Facing the choices of force management: Three important steps

  • Published
  • By Col. S. Clinton Hinote
  • 8th Fighter Wing commander
Tough choices lie ahead - for many of us individually and for the Air Force as a whole.

Due to financial constraints, Air Force leaders have made the tough choice to downsize the force. Right now, we do not know how many people will be let go, but this number may grow to as many as twenty-five thousand.

As the Department's budget solidifies, the number will firm up. In the meantime, the Air Force has released much information about the programs that will trim our force.

Perhaps the most important characteristic of these force management tools is that for almost every mandatory program, there is a voluntary program first. This means that if you can be cut through a mandatory program, you owe it to yourself and your loved ones to explore all your options.

Some of the voluntary programs offer lucrative incentives. This may open a path for transitioning between careers or retiring early.

I'm eligible for one of these programs. In my case, it is the Enhanced Selective Early Retirement Board.

There is a voluntary retirement program that precedes this board, so I need to weigh my options. As I move forward, I'm taking three steps to ensure I make the best choice for myself and my family. I invite you to take these steps as well, so that you can make the best decision for yourself.

The first thing we need to do is to ensure our records are correct and up to date. In the past, I have helped many members under my command check their records. In my experience, I've never seen an officer check their records and found them to be entirely accurate.

The errors were usually minor - a missing medal citation or incorrect duty title, but sometimes the error was a big one, like a missing report.

In any case, it is imperative to correct each record, because it contains the information the board must use to make its decision. I'm going to make sure mine is right by going to the Air Force Portal, then selecting Air Force Personnel Center secure applications, then the Personnel Records Display Application.

The second step we should take is to explore all our options. We should learn as much as we can about the programs for which we are eligible, both voluntary and involuntary.

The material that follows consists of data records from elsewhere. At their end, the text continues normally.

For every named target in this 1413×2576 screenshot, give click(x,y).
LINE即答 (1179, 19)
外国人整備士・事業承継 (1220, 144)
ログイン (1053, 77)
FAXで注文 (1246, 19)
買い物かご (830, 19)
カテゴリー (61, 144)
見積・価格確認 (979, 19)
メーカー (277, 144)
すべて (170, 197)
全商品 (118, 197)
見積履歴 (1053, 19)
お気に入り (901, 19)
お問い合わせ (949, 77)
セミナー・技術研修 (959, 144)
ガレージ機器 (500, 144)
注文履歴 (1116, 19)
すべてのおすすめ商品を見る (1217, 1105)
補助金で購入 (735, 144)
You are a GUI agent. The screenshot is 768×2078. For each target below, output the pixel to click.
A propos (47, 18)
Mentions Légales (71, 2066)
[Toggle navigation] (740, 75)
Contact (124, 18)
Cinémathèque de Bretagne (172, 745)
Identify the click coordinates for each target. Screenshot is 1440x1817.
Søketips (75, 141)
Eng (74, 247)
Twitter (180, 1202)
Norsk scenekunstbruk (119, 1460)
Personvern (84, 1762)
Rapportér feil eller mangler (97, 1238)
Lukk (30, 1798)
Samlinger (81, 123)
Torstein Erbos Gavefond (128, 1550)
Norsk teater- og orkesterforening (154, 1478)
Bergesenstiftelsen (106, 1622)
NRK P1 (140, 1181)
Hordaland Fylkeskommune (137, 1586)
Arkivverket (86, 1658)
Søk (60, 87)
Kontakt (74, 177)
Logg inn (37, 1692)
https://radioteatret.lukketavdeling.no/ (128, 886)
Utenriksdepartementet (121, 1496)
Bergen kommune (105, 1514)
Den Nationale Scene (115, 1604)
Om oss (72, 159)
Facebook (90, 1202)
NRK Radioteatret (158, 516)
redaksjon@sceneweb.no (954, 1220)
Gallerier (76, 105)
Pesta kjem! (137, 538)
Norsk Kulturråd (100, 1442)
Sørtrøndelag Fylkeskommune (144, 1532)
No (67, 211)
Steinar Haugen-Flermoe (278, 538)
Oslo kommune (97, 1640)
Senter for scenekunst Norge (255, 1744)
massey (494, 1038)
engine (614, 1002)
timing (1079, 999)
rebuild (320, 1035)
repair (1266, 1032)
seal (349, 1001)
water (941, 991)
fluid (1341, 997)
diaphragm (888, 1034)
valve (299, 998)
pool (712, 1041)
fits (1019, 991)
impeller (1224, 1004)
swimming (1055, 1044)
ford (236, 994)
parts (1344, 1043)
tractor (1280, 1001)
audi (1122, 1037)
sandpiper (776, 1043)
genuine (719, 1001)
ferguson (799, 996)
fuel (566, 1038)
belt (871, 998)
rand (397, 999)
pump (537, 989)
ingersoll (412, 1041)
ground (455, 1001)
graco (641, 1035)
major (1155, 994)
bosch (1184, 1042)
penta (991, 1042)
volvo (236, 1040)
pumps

For each of these programs, there is a document called a Personnel Services Delivery Memorandum that contains all pertinent information. This is the source document, and it is the best place to get answers. We can find these documents--and other valuable information--on the Force Management page at https://myPers.af.mil/

Besides verifying our records and exploring our options, we need to have an honest discussion with our supervisors and/or commanders. It is critical that we get the best information possible to make our decisions, and these leaders are a primary source.

I want to communicate to my commander that I am seeking honest feedback about my performance and how I stack up against my peers, and it is okay if that feedback stings in the short term.

I would rather know the truth about my performance now rather than when I am handed my Retention Recommendation Form, when it might be too late to exercise my voluntary option.

As we approach our supervisors, we need to be both respectful and aggressive about seeking honest feedback.

For many of us, the future is uncertain and there are many things out of our control. That is why it is so important to do the things that are in our control, like correcting our records, understanding our options, and seeking honest feedback.

After doing these things, we can discuss our options with family, friends, and mentors and then make the best decision for our future. I wish you the best as you consider what is right for you.